* TASK TO COMPLETE:
Please rewrite the listing, starting at its beginning and ending at the line that contains "[x=317, y=43]", with "restaurant" replaced by "hotel" and everything else left unchanged. Omit the pictures from your answer.

* PROVIDED MATERIAL:
══════════════════════════════

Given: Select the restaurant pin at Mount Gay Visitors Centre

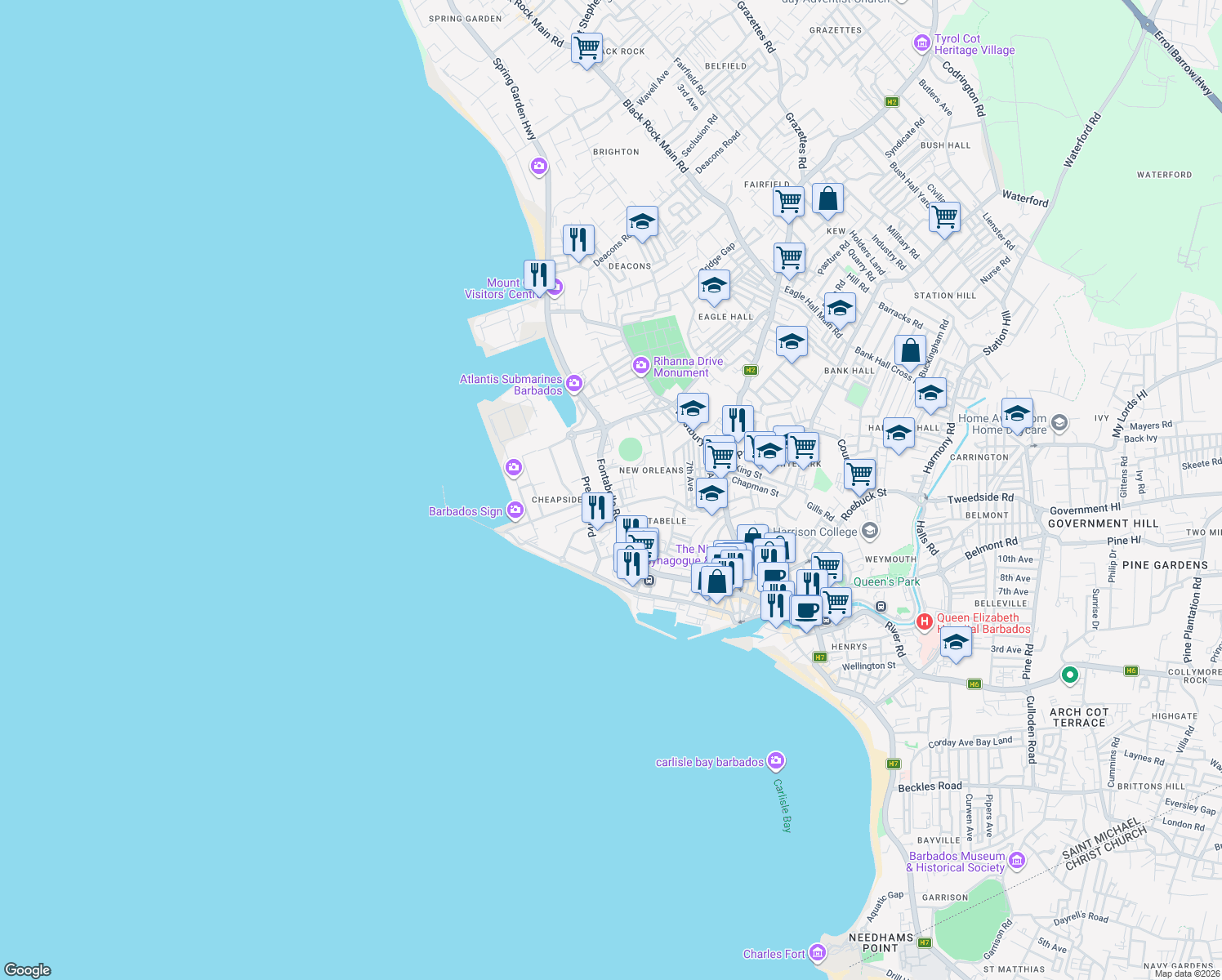Looking at the screenshot, I should (538, 275).
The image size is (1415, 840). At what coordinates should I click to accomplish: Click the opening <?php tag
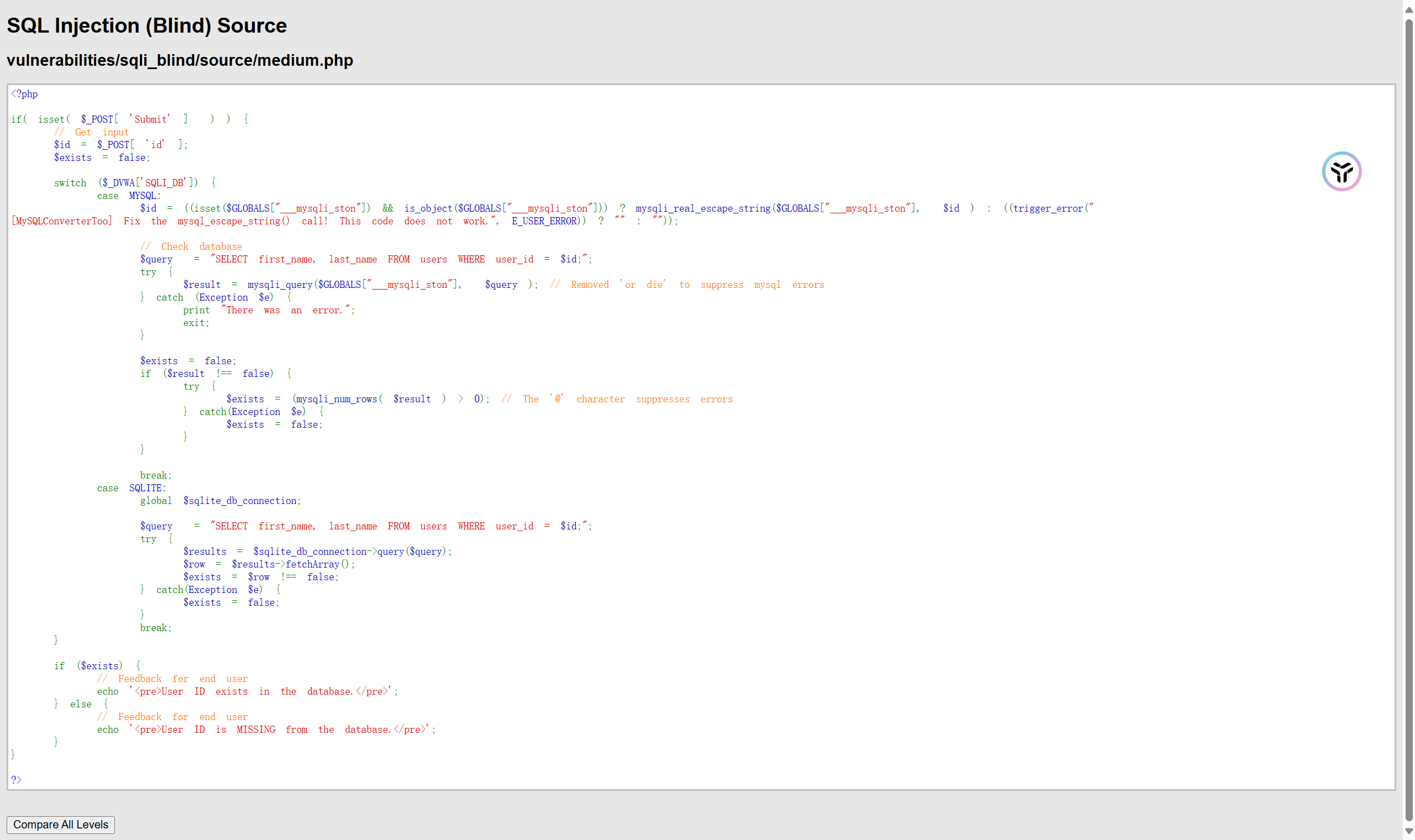click(x=24, y=94)
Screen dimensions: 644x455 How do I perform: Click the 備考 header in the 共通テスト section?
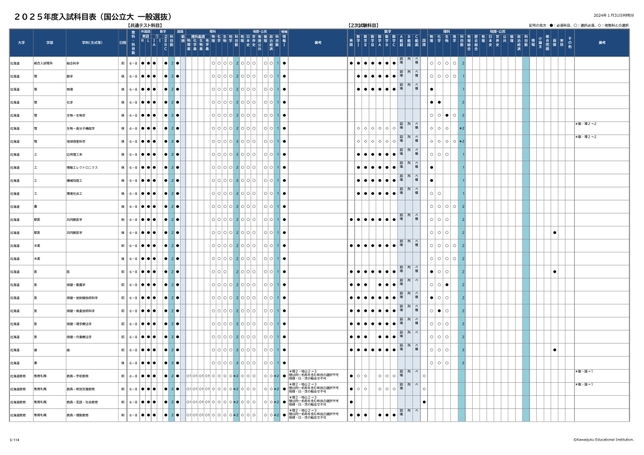[x=317, y=43]
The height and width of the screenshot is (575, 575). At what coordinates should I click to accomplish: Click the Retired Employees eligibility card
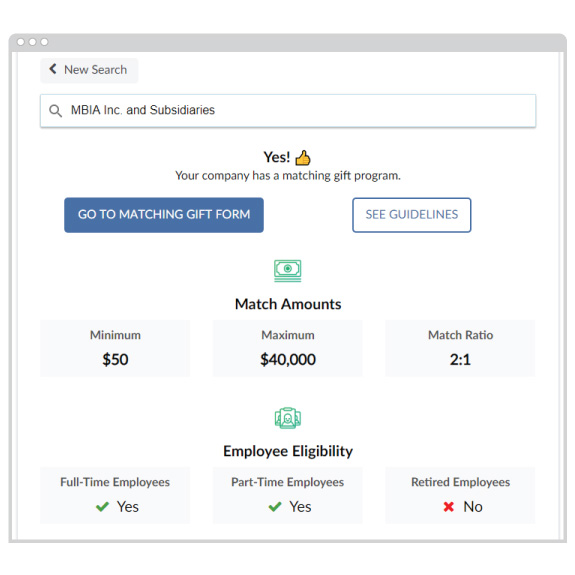[460, 495]
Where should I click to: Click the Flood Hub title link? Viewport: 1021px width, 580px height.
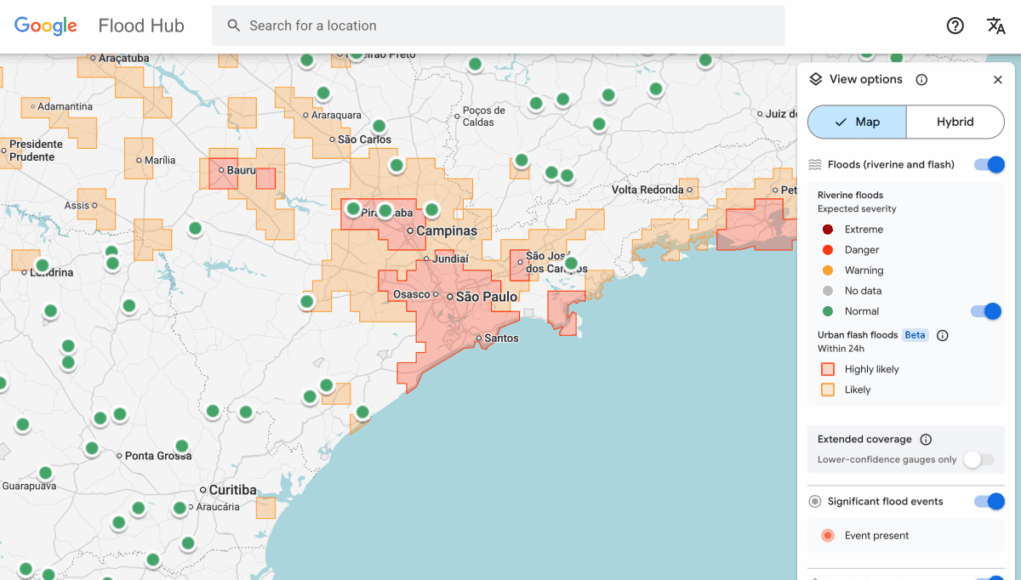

══════════════════════════════

* RESULT OF THIS EXERCISE:
Given: Select the hotel pin at Mount Gay Visitors Centre

Looking at the screenshot, I should (538, 275).
The image size is (1415, 840). At what coordinates should I click to accomplish: Click the opening <?php tag
click(x=24, y=94)
Screen dimensions: 644x455 How do I perform: Click the 備考 header in the 共通テスト section?
[x=317, y=43]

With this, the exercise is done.